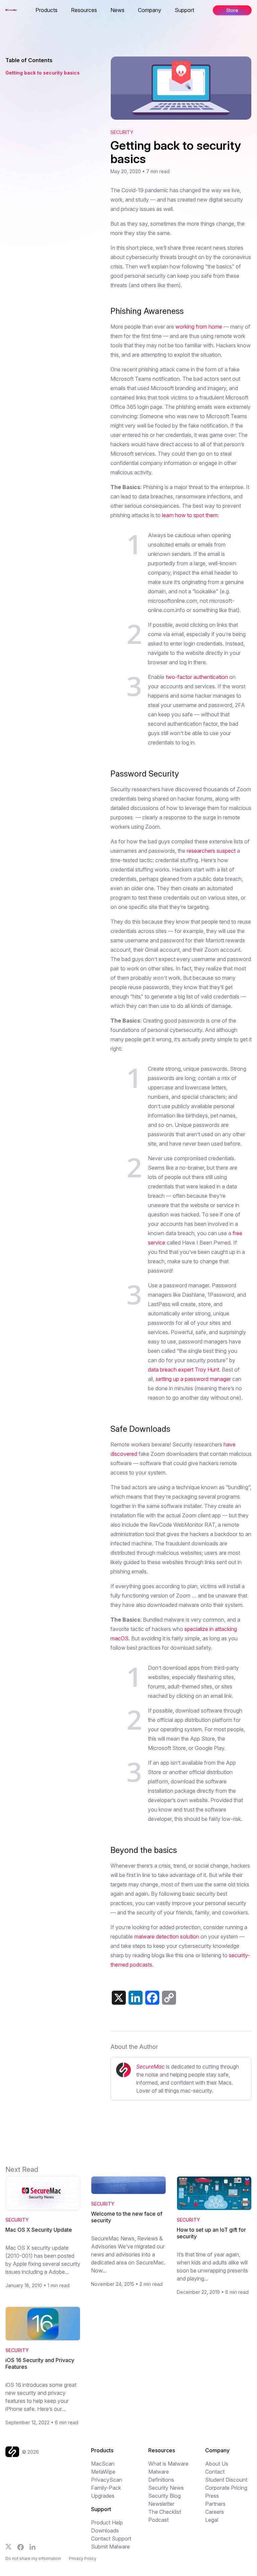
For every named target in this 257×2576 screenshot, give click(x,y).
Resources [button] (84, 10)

⁂

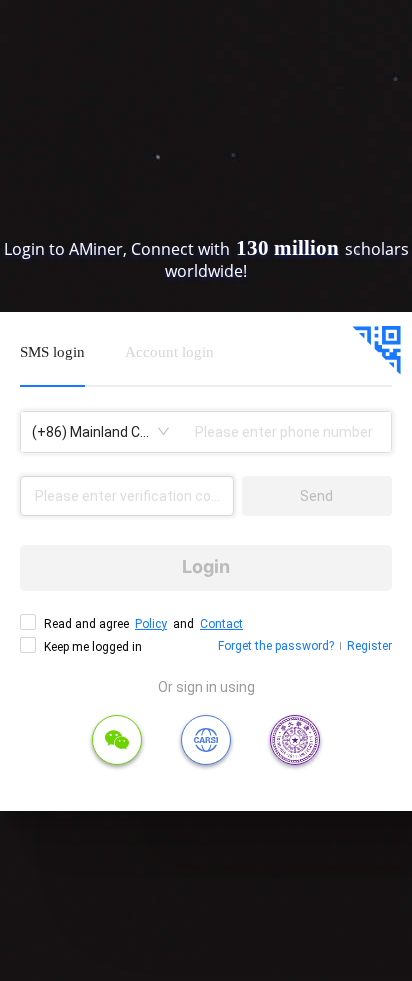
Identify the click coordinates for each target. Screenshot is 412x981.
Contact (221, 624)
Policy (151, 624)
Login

⁂

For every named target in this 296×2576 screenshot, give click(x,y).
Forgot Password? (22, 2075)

⁂

_Task objective:_ Lines wanted from the listing above: the line with "For every named target in this 257×2576" up to and including the line with "Resources [button] (84, 10)". Please write them out exactly, adding nothing else.

_Answer box:_
For every named target in this 257×2576 screenshot, give click(x,y).
Resources [button] (84, 10)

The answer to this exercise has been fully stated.